___ EXCERPTED PASSAGE

I think we could do with a few more stickies
"biting and agression" "intros" "common illnesses" "housing basics"


----------



## Sky14

I back this with all my heart!!!!!!

I did a little "backyard breeding" a few years back but I did ALOT of research first and I still had a few small problems....... 

Anyway I think this is all a very VERY good idea!!!


----------



## camel24j

i honestly dont see the point in having that section at all all oops litters could go in the health section or it could stay and only have stickys in it on what you all have said that way people can read the info and at least one sticky should say if you are really interested in breeding to seek out a mentor blah blah blah. ok im done.


----------



## ambernd

well please do NOT take it down!!! this helps so many people its unreal. I agree that the overall title of "rat breeding" should be changed because after i saw that I bred my rats thinking everyone thought it way ok. You should change it to "pinkies" or "babies" or something like that but please do not take it down. And again it helped me out more than any other website about breeding did.


----------



## RFAdmin

ok so a new title might be in order. so what new name would be better?


----------



## ambernd

say just put it as "babies" or "litters" or something like that just not rat breeding. As soon as I saw that title I automaticly thought it was ok to breed without even reading some topics in there.


----------



## savveth

I think we should rename the forum to poppyseeds idea: "Think Before You Breed"


----------



## SamsterAndRocky

i concur


----------



## mopydream44

I like the idea of using "Think Before You Breed" as a sticky 
I like the name Care For Accidental Litters or Oops Litter Information.... something like that!


----------



## ambernd

ok yea i guess "Think Before you Breed" is better than my idea....ratman? mods?


----------



## ladylady

ambernd said:


> ok yea i guess "Think Before you Breed" is better than my idea....ratman? mods?


Yes, that is perfect


----------



## RFAdmin

ok its been updated to "Think Before you Breed"


----------



## ambernd

thank you!


----------



## RFAdmin

np your're welcome


----------



## Leiren

I dont even know how to become a professional breeder  but luckily I dont breed (for obivous reason right there haha)


----------



## Sky14

Thanks ratman!


----------



## ladylady

*claps enthusiastically for new title*


----------



## ladada2001

I personally think the forum should be changed from "Think Before you Breed" Which almost feels like an "Uh oh, you did it. Now what? Now we have to help."

______

_WHAT THIS TASK INVOLVES_
In the forum thread about renaming the breeding section, what title did RFAdmin give it? Nothing in the lines after this is needed.

___ STORED DATA

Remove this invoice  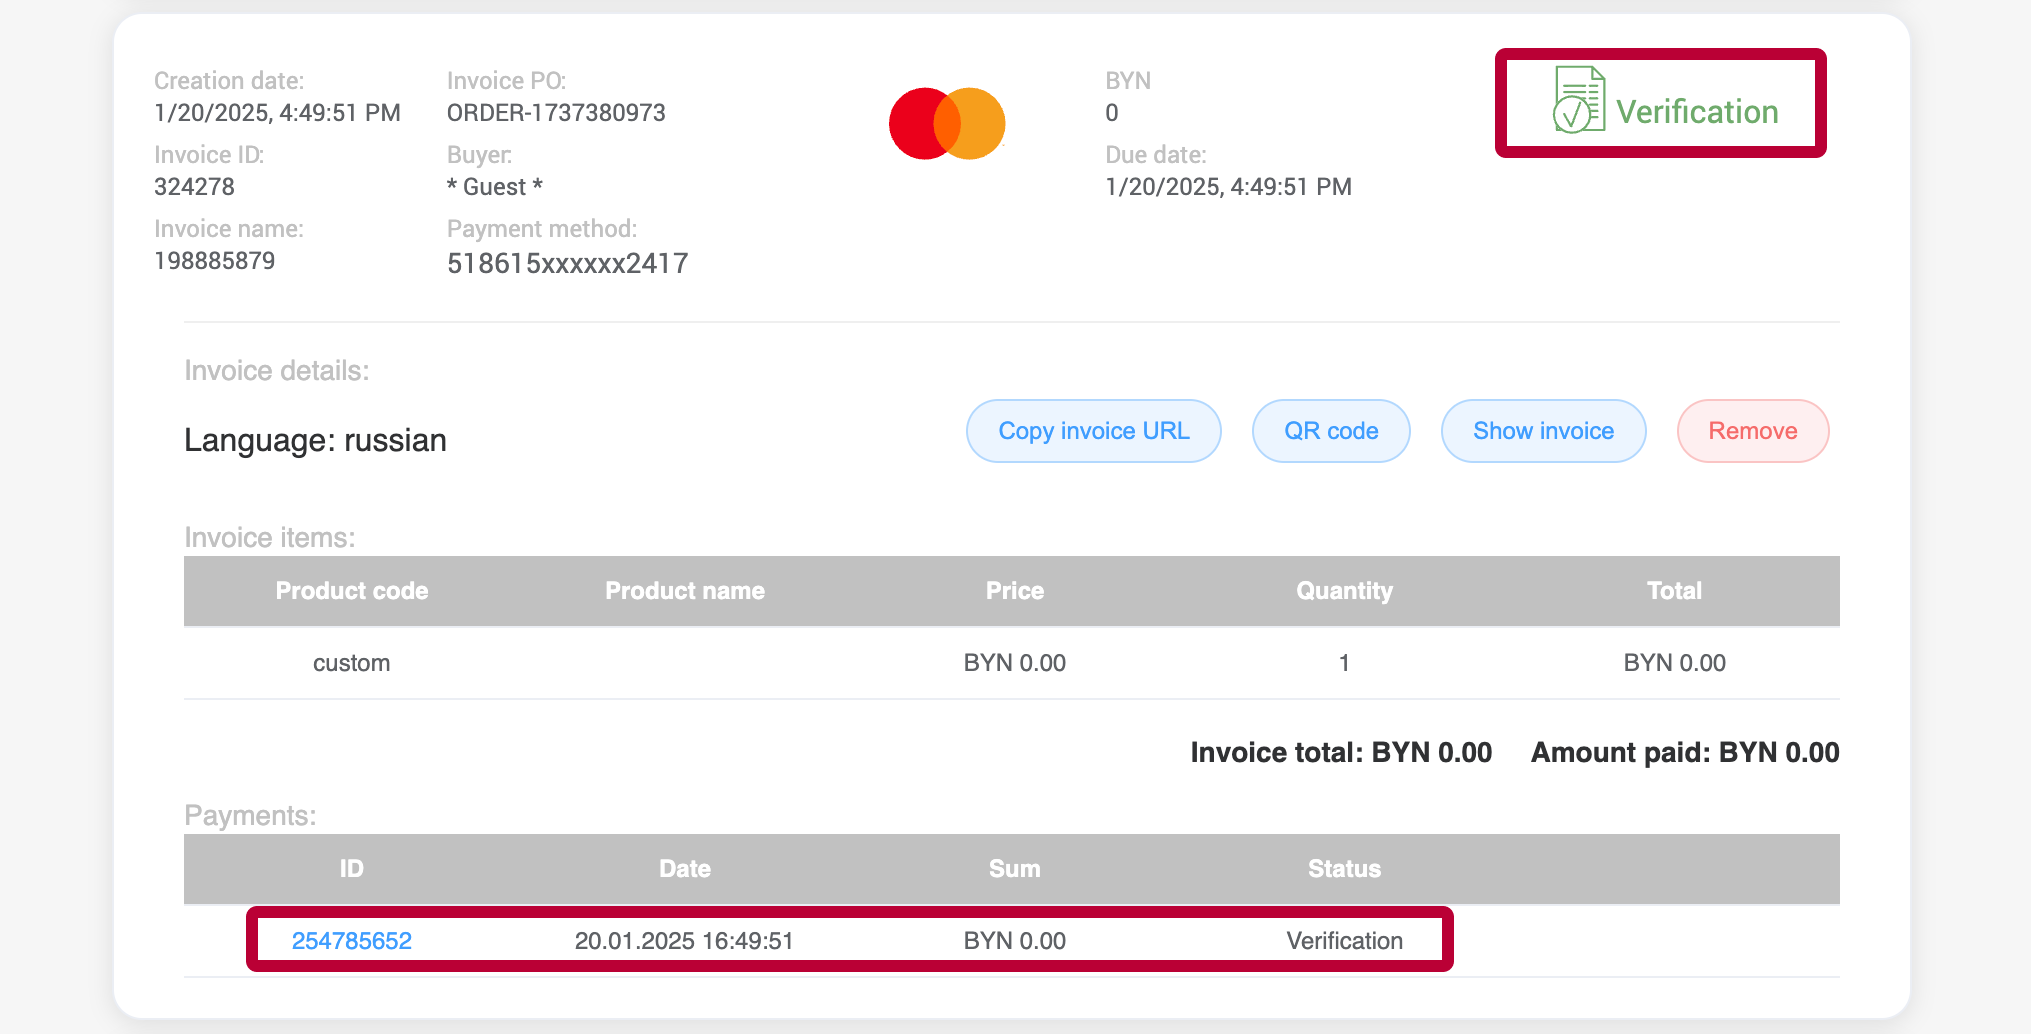1752,430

______

_SOLUTION TO THIS PROBLEM_
"Think Before you Breed"